## About this exercise
Here the requirement is to repeat every record exactly, in full.

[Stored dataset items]
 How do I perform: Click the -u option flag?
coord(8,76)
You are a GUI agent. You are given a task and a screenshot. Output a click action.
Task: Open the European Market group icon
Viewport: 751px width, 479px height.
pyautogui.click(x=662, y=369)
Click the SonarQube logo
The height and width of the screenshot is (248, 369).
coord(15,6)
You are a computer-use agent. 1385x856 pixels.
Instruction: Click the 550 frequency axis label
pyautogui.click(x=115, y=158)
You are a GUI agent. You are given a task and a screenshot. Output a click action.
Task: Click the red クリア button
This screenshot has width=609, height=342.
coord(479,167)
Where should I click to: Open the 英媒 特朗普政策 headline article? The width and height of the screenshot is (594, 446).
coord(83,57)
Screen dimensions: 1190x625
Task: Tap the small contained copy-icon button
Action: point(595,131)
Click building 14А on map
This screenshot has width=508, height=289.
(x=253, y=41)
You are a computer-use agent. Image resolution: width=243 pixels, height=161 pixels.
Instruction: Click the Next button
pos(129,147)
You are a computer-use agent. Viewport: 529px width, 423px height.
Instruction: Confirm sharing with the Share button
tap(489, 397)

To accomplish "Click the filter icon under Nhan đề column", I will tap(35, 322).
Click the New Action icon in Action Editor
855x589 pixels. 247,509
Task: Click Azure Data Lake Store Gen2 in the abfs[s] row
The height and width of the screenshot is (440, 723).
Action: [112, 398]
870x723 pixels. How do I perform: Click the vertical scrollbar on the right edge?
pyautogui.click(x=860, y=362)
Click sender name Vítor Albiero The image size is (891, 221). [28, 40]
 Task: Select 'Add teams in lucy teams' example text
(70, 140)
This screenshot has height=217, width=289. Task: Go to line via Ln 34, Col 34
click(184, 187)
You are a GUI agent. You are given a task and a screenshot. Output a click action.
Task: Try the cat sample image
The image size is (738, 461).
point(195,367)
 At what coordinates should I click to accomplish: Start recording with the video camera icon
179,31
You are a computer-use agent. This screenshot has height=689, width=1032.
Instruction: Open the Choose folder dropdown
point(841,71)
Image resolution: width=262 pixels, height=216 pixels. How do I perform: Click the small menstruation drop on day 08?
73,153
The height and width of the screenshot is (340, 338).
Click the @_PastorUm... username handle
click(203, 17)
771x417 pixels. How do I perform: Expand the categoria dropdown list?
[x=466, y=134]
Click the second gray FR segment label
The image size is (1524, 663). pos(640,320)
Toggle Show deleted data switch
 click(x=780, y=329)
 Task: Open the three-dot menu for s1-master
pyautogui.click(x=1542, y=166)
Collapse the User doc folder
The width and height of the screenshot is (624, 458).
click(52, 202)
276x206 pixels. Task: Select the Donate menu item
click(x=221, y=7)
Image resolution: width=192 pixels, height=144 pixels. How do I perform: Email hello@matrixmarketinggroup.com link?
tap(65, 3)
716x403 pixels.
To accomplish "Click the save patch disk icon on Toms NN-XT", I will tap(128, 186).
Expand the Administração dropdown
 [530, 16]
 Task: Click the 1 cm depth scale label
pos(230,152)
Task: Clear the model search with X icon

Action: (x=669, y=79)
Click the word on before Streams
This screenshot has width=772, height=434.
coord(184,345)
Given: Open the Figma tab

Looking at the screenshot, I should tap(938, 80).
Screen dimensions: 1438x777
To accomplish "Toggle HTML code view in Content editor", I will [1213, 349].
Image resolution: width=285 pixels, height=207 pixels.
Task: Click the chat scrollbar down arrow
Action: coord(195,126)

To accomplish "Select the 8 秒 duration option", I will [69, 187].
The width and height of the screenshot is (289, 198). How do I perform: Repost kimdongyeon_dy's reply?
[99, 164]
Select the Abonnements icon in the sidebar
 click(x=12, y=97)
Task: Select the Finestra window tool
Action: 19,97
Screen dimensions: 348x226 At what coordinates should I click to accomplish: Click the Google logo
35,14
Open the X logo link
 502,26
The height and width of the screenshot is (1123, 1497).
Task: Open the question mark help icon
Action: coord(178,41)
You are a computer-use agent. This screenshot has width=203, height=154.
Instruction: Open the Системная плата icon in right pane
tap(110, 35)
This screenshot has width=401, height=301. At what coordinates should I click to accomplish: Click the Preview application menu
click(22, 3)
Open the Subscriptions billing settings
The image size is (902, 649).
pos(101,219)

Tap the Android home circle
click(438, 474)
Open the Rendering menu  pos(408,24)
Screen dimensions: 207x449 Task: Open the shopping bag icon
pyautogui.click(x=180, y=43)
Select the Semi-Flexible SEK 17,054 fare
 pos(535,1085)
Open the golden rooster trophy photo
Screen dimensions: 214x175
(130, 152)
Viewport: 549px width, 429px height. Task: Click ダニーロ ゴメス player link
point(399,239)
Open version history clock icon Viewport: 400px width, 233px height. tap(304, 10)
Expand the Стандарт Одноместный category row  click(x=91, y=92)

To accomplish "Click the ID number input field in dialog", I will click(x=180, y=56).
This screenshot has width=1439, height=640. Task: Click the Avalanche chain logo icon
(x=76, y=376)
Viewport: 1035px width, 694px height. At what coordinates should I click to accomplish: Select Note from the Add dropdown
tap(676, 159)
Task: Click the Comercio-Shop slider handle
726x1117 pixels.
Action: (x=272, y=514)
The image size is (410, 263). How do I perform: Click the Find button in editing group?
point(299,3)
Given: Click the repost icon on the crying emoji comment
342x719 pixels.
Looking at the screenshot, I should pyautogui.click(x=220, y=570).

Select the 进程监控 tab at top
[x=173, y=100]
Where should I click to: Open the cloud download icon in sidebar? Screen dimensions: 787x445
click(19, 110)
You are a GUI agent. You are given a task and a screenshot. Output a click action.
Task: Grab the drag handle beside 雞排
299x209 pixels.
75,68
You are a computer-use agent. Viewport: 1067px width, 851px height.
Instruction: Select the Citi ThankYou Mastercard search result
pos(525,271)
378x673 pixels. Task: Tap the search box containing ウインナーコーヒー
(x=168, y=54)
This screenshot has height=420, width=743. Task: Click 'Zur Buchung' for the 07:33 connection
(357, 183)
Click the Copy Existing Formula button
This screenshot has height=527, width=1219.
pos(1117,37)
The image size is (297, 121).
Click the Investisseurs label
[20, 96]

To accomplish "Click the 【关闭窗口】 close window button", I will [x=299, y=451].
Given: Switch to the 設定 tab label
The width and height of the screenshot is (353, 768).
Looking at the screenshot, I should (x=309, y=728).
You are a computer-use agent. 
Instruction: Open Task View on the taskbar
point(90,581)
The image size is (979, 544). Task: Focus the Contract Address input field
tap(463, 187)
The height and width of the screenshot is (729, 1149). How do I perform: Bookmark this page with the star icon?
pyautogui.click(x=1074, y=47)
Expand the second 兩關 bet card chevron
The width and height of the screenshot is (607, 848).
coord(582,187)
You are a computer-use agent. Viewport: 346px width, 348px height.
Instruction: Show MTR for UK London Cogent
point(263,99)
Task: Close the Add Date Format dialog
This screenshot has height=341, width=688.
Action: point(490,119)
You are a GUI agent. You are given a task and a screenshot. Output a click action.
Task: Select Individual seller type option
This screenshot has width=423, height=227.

## Expected answer
 How do I perform: Click the -u option flag?
coord(8,76)
You are a GUI agent. You are given a task and a screenshot. Output a click action.
Task: Open the European Market group icon
Viewport: 751px width, 479px height.
pyautogui.click(x=662, y=369)
Click the SonarQube logo
The height and width of the screenshot is (248, 369).
coord(15,6)
You are a computer-use agent. 1385x856 pixels.
Instruction: Click the 550 frequency axis label
pyautogui.click(x=115, y=158)
You are a GUI agent. You are given a task and a screenshot. Output a click action.
Task: Click the red クリア button
This screenshot has width=609, height=342.
coord(479,167)
Where should I click to: Open the 英媒 特朗普政策 headline article? The width and height of the screenshot is (594, 446).
coord(83,57)
Screen dimensions: 1190x625
Task: Tap the small contained copy-icon button
Action: point(595,131)
Click building 14А on map
This screenshot has width=508, height=289.
(x=253, y=41)
You are a computer-use agent. Image resolution: width=243 pixels, height=161 pixels.
Instruction: Click the Next button
pos(129,147)
You are a computer-use agent. Viewport: 529px width, 423px height.
Instruction: Confirm sharing with the Share button
tap(489, 397)

To accomplish "Click the filter icon under Nhan đề column", I will tap(35, 322).
Click the New Action icon in Action Editor
855x589 pixels. 247,509
Task: Click Azure Data Lake Store Gen2 in the abfs[s] row
The height and width of the screenshot is (440, 723).
Action: [112, 398]
870x723 pixels. How do I perform: Click the vertical scrollbar on the right edge?
pyautogui.click(x=860, y=362)
Click sender name Vítor Albiero The image size is (891, 221). [28, 40]
 Task: Select 'Add teams in lucy teams' example text
(70, 140)
This screenshot has height=217, width=289. Task: Go to line via Ln 34, Col 34
click(184, 187)
You are a GUI agent. You are given a task and a screenshot. Output a click action.
Task: Try the cat sample image
The image size is (738, 461).
point(195,367)
 At what coordinates should I click to accomplish: Start recording with the video camera icon
179,31
You are a computer-use agent. This screenshot has height=689, width=1032.
Instruction: Open the Choose folder dropdown
point(841,71)
Image resolution: width=262 pixels, height=216 pixels. How do I perform: Click the small menstruation drop on day 08?
73,153
The height and width of the screenshot is (340, 338).
Click the @_PastorUm... username handle
click(203, 17)
771x417 pixels. How do I perform: Expand the categoria dropdown list?
[x=466, y=134]
Click the second gray FR segment label
The image size is (1524, 663). pos(640,320)
Toggle Show deleted data switch
 click(x=780, y=329)
 Task: Open the three-dot menu for s1-master
pyautogui.click(x=1542, y=166)
Collapse the User doc folder
The width and height of the screenshot is (624, 458).
click(52, 202)
276x206 pixels. Task: Select the Donate menu item
click(x=221, y=7)
Image resolution: width=192 pixels, height=144 pixels. How do I perform: Email hello@matrixmarketinggroup.com link?
tap(65, 3)
716x403 pixels.
To accomplish "Click the save patch disk icon on Toms NN-XT", I will tap(128, 186).
Expand the Administração dropdown
 [530, 16]
 Task: Click the 1 cm depth scale label
pos(230,152)
Task: Clear the model search with X icon

Action: (x=669, y=79)
Click the word on before Streams
This screenshot has width=772, height=434.
coord(184,345)
Given: Open the Figma tab

Looking at the screenshot, I should tap(938, 80).
Screen dimensions: 1438x777
To accomplish "Toggle HTML code view in Content editor", I will [1213, 349].
Image resolution: width=285 pixels, height=207 pixels.
Task: Click the chat scrollbar down arrow
Action: coord(195,126)

To accomplish "Select the 8 秒 duration option", I will [69, 187].
The width and height of the screenshot is (289, 198). How do I perform: Repost kimdongyeon_dy's reply?
[99, 164]
Select the Abonnements icon in the sidebar
 click(x=12, y=97)
Task: Select the Finestra window tool
Action: 19,97
Screen dimensions: 348x226 At what coordinates should I click to accomplish: Click the Google logo
35,14
Open the X logo link
 502,26
The height and width of the screenshot is (1123, 1497).
Task: Open the question mark help icon
Action: coord(178,41)
You are a computer-use agent. This screenshot has width=203, height=154.
Instruction: Open the Системная плата icon in right pane
tap(110, 35)
This screenshot has width=401, height=301. At what coordinates should I click to accomplish: Click the Preview application menu
click(22, 3)
Open the Subscriptions billing settings
The image size is (902, 649).
pos(101,219)

Tap the Android home circle
click(438, 474)
Open the Rendering menu  pos(408,24)
Screen dimensions: 207x449 Task: Open the shopping bag icon
pyautogui.click(x=180, y=43)
Select the Semi-Flexible SEK 17,054 fare
 pos(535,1085)
Open the golden rooster trophy photo
Screen dimensions: 214x175
(130, 152)
Viewport: 549px width, 429px height. Task: Click ダニーロ ゴメス player link
point(399,239)
Open version history clock icon Viewport: 400px width, 233px height. tap(304, 10)
Expand the Стандарт Одноместный category row  click(x=91, y=92)

To accomplish "Click the ID number input field in dialog", I will click(x=180, y=56).
This screenshot has width=1439, height=640. Task: Click the Avalanche chain logo icon
(x=76, y=376)
Viewport: 1035px width, 694px height. At what coordinates should I click to accomplish: Select Note from the Add dropdown
tap(676, 159)
Task: Click the Comercio-Shop slider handle
726x1117 pixels.
Action: (x=272, y=514)
The image size is (410, 263). How do I perform: Click the Find button in editing group?
point(299,3)
Given: Click the repost icon on the crying emoji comment
342x719 pixels.
Looking at the screenshot, I should pyautogui.click(x=220, y=570).

Select the 进程监控 tab at top
[x=173, y=100]
Where should I click to: Open the cloud download icon in sidebar? Screen dimensions: 787x445
click(19, 110)
You are a GUI agent. You are given a task and a screenshot. Output a click action.
Task: Grab the drag handle beside 雞排
299x209 pixels.
75,68
You are a computer-use agent. Viewport: 1067px width, 851px height.
Instruction: Select the Citi ThankYou Mastercard search result
pos(525,271)
378x673 pixels. Task: Tap the search box containing ウインナーコーヒー
(x=168, y=54)
This screenshot has height=420, width=743. Task: Click 'Zur Buchung' for the 07:33 connection
(357, 183)
Click the Copy Existing Formula button
This screenshot has height=527, width=1219.
pos(1117,37)
The image size is (297, 121).
Click the Investisseurs label
[20, 96]

To accomplish "Click the 【关闭窗口】 close window button", I will [x=299, y=451].
Given: Switch to the 設定 tab label
The width and height of the screenshot is (353, 768).
Looking at the screenshot, I should (x=309, y=728).
You are a computer-use agent. 
Instruction: Open Task View on the taskbar
point(90,581)
The image size is (979, 544). Task: Focus the Contract Address input field
tap(463, 187)
The height and width of the screenshot is (729, 1149). How do I perform: Bookmark this page with the star icon?
pyautogui.click(x=1074, y=47)
Expand the second 兩關 bet card chevron
The width and height of the screenshot is (607, 848).
coord(582,187)
You are a computer-use agent. Viewport: 346px width, 348px height.
Instruction: Show MTR for UK London Cogent
point(263,99)
Task: Close the Add Date Format dialog
This screenshot has height=341, width=688.
Action: point(490,119)
You are a GUI agent. You are given a task and a screenshot. Output a click action.
Task: Select Individual seller type option
This screenshot has width=423, height=227.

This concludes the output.